9. Miscellaneous Provisions. This Agreement shall be governed, construed and enforced in accordance with the laws of the State of South Carolina without giving effect to the conflict-of-laws principles thereof. Any failure of a party to comply with any obligation, covenant, agreement or condition herein may be expressly waived in writing by the other party, but such waiver or failure to insist upon strict compliance with such obligation, covenant, agreement or condition shall not operate as a waiver of, or estoppel with respect to, any subsequent or other failure. Neither party may assign this Agreement in whole or in part without the prior written consent of the other party except no consent shall be necessary in the event of the merger of Blackbaud into another entity or the sale of all or substantially all the assets of Blackbaud. This Agreement does not create any partnership, joint venture, or agency relationship between the parties. Notwithstanding anything herein to the contrary, each party hereto shall be and remain an independent contractor and nothing herein shall be deemed to constitute the parties as partners; neither party will have the authority or hold itself out as having the authority to bind the other. This Agreement is intended as the full expression of the agreement of the parties regarding its subject matter and supercedes all prior agreements between the parties on this subject matter. All notices required or permitted under this Agreement shall be made in writing and shall be deemed to have been duly given if delivered personally or sent by registered or certified mail (return receipt requested), or facsimile with confirmation by U.S. Mail. All notices shall be addressed to the parties at the respective addresses or facsimile numbers indicated below. All provisions of this Agreement, which by their nature are intended to survive the expiration or termination of this Agreement, shall survive and remain in full force and effect. The following sections shall survive termination: 3, 4, 7, 8, and 9.
Exhibit A
PRODUCTS AND SERVICES WITH ASSOCIATED REFERRAL PERCENTAGES
1. Blackbaud Products and Services:
PRODUCT/SERVICE:
- Blackbaud Software Products (ie. RE, FE, eCRM)

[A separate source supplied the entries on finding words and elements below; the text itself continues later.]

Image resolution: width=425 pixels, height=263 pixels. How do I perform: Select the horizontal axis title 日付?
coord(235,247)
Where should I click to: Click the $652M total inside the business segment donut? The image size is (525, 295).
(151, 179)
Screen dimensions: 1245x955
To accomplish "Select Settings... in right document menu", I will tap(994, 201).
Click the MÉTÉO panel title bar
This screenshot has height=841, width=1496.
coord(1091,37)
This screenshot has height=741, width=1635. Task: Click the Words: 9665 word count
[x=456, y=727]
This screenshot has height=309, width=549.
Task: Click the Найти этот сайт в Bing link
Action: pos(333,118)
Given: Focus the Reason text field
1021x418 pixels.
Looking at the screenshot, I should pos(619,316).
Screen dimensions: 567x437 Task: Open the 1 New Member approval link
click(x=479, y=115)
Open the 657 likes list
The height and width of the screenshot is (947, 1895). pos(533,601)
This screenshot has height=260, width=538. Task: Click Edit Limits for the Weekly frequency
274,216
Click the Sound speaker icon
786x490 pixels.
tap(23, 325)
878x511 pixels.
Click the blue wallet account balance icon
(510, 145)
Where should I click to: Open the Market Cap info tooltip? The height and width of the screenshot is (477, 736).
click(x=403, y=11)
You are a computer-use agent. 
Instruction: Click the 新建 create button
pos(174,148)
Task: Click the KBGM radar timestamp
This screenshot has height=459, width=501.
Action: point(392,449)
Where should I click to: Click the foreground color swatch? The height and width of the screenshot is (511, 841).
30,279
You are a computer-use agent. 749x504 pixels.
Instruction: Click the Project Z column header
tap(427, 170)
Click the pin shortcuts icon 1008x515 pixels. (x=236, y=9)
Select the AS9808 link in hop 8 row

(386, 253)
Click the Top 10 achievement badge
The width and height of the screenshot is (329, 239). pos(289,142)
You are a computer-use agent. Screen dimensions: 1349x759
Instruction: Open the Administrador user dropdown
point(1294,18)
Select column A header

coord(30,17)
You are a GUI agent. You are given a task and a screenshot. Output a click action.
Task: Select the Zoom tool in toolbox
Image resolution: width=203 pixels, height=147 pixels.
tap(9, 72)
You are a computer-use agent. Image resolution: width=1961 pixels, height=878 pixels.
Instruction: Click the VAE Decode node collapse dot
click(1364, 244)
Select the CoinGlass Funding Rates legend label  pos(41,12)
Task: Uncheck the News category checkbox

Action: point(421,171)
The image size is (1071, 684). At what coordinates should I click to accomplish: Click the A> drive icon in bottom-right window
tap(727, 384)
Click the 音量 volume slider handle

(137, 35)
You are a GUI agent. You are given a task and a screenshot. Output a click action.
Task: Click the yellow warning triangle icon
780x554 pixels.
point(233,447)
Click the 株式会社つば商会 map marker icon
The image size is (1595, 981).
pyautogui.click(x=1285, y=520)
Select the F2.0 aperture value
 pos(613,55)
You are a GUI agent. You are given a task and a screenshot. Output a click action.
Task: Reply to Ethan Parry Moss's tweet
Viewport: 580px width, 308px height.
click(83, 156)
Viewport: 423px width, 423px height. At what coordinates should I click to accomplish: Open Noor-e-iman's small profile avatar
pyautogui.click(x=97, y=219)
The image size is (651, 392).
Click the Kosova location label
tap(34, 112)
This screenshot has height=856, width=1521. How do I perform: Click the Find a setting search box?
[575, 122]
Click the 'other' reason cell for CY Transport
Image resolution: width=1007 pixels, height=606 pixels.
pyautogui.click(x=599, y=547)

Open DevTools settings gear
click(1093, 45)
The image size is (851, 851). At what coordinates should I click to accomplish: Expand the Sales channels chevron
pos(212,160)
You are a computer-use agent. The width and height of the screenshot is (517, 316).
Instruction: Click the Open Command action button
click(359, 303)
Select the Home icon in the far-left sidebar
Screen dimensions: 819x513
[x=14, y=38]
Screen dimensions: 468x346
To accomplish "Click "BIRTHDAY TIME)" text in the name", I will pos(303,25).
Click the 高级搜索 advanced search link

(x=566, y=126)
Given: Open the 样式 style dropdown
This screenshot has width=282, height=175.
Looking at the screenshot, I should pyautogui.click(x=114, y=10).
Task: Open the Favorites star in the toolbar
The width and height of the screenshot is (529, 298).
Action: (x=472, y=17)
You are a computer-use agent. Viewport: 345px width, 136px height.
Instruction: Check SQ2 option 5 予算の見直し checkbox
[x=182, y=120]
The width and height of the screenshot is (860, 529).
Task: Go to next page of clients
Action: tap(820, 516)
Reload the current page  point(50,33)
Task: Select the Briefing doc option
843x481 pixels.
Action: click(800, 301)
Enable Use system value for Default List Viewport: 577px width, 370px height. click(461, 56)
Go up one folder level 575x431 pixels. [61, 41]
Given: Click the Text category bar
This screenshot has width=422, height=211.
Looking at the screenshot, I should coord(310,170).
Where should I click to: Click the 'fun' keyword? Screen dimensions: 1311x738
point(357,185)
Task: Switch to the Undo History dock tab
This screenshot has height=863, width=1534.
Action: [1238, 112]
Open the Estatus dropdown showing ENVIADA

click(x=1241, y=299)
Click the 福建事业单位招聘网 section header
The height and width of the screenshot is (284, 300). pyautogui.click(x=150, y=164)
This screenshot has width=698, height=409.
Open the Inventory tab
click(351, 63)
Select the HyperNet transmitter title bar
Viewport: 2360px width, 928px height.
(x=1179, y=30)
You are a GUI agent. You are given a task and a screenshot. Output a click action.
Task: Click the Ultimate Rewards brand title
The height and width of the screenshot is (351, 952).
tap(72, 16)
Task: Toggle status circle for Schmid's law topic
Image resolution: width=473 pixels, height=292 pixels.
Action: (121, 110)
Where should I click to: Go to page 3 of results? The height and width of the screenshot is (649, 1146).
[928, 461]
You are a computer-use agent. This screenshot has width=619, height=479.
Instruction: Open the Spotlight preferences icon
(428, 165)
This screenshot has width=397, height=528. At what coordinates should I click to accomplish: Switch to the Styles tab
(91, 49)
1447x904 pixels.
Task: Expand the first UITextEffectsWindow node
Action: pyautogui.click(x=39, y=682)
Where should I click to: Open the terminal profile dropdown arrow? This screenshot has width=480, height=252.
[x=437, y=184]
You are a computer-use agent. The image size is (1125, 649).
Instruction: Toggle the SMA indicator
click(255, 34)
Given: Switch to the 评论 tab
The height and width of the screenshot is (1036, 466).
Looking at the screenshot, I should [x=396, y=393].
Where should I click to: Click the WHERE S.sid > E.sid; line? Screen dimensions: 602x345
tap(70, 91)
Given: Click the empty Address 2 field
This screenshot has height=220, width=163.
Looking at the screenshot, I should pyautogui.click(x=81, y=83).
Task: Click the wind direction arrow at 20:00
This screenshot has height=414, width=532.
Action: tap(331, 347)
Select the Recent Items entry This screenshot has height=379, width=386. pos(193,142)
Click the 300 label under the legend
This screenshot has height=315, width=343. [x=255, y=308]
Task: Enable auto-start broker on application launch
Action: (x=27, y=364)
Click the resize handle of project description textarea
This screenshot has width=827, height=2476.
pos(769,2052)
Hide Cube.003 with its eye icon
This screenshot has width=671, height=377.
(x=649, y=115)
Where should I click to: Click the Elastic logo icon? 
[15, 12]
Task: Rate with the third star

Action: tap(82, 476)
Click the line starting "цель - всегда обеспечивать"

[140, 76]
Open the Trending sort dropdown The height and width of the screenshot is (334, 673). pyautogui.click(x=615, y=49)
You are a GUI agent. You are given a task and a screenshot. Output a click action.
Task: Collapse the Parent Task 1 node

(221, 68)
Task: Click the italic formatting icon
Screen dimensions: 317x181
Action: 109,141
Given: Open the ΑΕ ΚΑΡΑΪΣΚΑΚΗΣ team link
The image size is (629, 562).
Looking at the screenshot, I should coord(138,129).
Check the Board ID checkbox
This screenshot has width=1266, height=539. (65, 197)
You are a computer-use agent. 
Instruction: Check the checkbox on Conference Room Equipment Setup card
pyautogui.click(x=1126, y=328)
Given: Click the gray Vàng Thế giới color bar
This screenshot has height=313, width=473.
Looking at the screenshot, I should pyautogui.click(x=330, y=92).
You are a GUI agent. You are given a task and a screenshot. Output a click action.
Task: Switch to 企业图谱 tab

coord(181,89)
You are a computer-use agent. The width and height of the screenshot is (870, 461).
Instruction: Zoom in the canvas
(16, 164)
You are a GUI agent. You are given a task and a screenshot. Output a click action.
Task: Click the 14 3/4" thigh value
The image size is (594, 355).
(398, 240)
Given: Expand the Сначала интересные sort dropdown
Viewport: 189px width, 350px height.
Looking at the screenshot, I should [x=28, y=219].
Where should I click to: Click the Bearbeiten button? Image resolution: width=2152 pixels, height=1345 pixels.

- Target Analytics Software and Services except for acquisition lists
- Kintera Sphere Software as a Service
- eTapestry Software as a Service
Blackbaud Referral %*: 10%
*The referral percentage is calculated on the base of Blackbaud’s software subscription fees that (i) are actually collected from the referred customer and (ii) are due and payable during the first 12 months only of the agreement between Blackbaud and the referred customer. There is a maximum referral of $50,000 per deal paid by Blackbaud.
2. Partner Products and Services:
PRODUCT/SERVICE: Partner Product & Services
Partner Referral %*: 10%
*Referrals % is calculated on the base of Partner product and service fees that (i) are actually collected from referred customer and (ii) are due and payable only during the first 12 months of the agreement between Partner and the referred customer
Exhibit B
REFERRAL - LEAD ACTIVITY FORM
Blackbaud Lead Form: For tracking and billing purposes, Blackbaud recommends that all leads be submitted via Lead Form located at http://bpn.kintera.org/site/pp.aspx?c=kqLMIYODKnF&b=4485465
Partner Lead Form: For tracking and billing purposes, Partner will provide process to track leads that are submitted by Blackbaud.